Hamner also wrote episodes of the CBS series Gentle Ben, starring Dennis Weaver, Clint Howard and a bear, and ABC's fantasy sitcom Nanny and the Professor, with Juliet Mills and Richard Long. He also created the short-lived Apple's Way for CBS and Boone for NBC and did the screenplay adaptation for the 1974 film Where the Lilies Bloom.
Survivors include his wife, Jane, who was an editor at Harper's Bazaar when the couple were married in October 1954, and their children Scott and Caroline.
Earl Hamner Jr.
David Smyrl, the Emmy-winning actor best known for his role as Mr. Handford, the retired firefighter who ran Hooper's Store on "Sesame Street," has died. He was 80.
Smyrl was diagnosed with lung cancer in January, said his wife, Cheryl. He died Tuesday at Lankenau Medical Center outside Philadelphia.
A north Philadelphia native born on Sept. 12, 1935, Smyrl performed as a poet in Greenwich Village in the 1960s, his wife said. His television career also began in New York in the 1970s, on the show "Express Yourself."
Smyrl moved to California to work on the sitcom "Benson" in the 1970s, where he earned him a People's Choice Award. He also worked as a writer and actor on "The Cosby Show," playing contractor Sam Lucas.
From 1990 to 1998, Smyrl played the smiling, singing store-owner on "Sesame Street." He succeeded Leonard Jackson, who played a grumpier Handford.
Cheryl and David Smyrl met in 1975 and were friends for many years before they married in April 1992. Smyrl is also survived by his stepson, Pancho Scott.

Information:
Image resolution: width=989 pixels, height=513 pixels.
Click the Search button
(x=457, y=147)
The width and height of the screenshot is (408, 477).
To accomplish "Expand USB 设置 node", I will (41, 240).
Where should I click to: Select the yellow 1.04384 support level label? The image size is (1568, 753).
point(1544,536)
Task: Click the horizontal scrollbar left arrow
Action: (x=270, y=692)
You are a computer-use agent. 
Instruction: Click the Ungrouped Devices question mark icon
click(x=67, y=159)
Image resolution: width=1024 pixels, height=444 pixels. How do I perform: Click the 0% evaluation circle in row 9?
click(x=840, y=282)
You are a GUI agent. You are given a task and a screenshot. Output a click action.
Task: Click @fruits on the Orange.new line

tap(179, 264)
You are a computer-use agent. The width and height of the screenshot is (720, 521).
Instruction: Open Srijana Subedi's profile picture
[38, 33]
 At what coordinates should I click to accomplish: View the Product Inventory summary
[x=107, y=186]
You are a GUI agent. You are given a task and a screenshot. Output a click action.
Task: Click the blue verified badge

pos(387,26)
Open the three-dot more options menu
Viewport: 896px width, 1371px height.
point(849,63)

Set of tasks:
[1] Do the following statements agree with the obituary excerpt? Answer yes or no for each, and quote the words of the excerpt that decide it.
(a) Smyrl was diagnosed with lung cancer in January.
(b) Smyrl played the store-owner on "Sesame Street" from 1990 to 2000.
(c) Cheryl and David Smyrl married in April 1992.
[2] Reproduce the obituary excerpt from "Hamner also wrote" up to and including "Center outside Philadelphia.".

Answers by item:
[1]
(a) Yes: "Smyrl was diagnosed with lung cancer in January"
(b) No: "From 1990 to 1998, Smyrl played the smiling, singing store-owner on "Sesame Street.""
(c) Yes: "before they married in April 1992"

[2]
Hamner also wrote episodes of the CBS series Gentle Ben, starring Dennis Weaver, Clint Howard and a bear, and ABC's fantasy sitcom Nanny and the Professor, with Juliet Mills and Richard Long. He also created the short-lived Apple's Way for CBS and Boone for NBC and did the screenplay adaptation for the 1974 film Where the Lilies Bloom.
Survivors include his wife, Jane, who was an editor at Harper's Bazaar when the couple were married in October 1954, and their children Scott and Caroline.
Earl Hamner Jr.
David Smyrl, the Emmy-winning actor best known for his role as Mr. Handford, the retired firefighter who ran Hooper's Store on "Sesame Street," has died. He was 80.
Smyrl was diagnosed with lung cancer in January, said his wife, Cheryl. He died Tuesday at Lankenau Medical Center outside Philadelphia.